Violet Conroy, Options Editor, AnOthermag.com
“Possibly it’s a cop-out to decide on a movie, however my favorite vogue second of the 12 months was in Joanna Hogg’s The Memento Half II. Within the earlier saga, The Memento – which follows a younger movie scholar in Eighties London who falls in love for the primary time whereas concurrently grappling to seek out her creative voice – the protagonist Julie (performed by Honor Swinton Byrne) is naive in frumpy pink cardigans, ill-fitting shirts and pumps; an inescapable maker of her higher center class, conventional upbringing within the British countryside.

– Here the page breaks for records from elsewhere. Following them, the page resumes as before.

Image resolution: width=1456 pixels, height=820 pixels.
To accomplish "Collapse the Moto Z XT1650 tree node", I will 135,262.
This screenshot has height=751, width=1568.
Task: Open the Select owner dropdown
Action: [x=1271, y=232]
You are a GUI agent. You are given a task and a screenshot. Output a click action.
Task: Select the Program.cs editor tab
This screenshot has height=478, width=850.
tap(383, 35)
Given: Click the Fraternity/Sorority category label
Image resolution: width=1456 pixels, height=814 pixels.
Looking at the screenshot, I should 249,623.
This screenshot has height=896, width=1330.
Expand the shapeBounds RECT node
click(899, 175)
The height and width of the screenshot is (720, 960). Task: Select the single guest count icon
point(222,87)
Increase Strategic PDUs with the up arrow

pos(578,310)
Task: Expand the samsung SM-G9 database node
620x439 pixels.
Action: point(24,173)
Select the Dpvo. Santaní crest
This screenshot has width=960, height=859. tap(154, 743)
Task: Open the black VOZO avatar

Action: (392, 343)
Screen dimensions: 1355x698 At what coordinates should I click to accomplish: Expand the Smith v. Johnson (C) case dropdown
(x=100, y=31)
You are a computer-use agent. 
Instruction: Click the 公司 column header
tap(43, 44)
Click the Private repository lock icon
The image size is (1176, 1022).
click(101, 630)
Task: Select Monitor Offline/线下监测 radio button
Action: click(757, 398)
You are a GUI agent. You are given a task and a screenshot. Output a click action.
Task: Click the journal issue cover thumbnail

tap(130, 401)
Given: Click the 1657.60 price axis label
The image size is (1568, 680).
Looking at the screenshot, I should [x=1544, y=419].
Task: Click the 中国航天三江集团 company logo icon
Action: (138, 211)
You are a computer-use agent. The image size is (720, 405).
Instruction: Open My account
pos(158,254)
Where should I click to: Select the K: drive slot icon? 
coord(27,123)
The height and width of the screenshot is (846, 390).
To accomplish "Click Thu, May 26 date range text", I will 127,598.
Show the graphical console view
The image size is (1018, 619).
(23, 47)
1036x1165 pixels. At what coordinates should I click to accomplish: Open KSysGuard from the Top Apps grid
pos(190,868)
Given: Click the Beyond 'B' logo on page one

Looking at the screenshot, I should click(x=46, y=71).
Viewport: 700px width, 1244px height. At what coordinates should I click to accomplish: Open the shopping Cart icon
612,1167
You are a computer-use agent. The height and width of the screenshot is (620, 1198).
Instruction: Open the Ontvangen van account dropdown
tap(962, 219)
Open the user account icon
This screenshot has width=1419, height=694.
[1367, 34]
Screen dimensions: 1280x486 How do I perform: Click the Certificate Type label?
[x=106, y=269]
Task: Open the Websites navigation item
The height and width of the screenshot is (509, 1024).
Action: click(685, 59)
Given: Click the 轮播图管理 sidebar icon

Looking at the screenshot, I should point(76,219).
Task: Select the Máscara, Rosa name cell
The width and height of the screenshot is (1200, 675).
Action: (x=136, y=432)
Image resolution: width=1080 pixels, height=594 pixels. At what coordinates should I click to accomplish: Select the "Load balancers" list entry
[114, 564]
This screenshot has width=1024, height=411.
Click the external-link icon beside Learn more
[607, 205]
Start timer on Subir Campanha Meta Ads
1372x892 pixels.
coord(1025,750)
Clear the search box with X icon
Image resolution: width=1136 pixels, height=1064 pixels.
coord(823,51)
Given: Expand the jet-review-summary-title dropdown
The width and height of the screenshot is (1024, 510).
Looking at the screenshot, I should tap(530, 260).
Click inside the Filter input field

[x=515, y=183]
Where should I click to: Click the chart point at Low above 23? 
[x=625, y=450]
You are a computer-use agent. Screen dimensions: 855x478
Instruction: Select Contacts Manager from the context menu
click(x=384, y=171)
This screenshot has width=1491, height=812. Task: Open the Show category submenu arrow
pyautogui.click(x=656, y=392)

“Within the second movie, after experiencing alternating tides of affection and grief, Julie emerges as a classy and confident younger artist in Vivienne Westwood, boxy Yohji Yamamoto fits and one high-powered celebration look – slicked again hair and a one-shouldered black minidress – that appear to channel her burgeoning sense of sexuality. Each movies are autobiographical nearly to the bone, with Hogg lending a lot of her personal previous garments on display; The Memento Half II is a reminder that the garments we put on inform a unconscious story about who we’re (flaws and all), evolving and maturing in tandem with age and confidence.”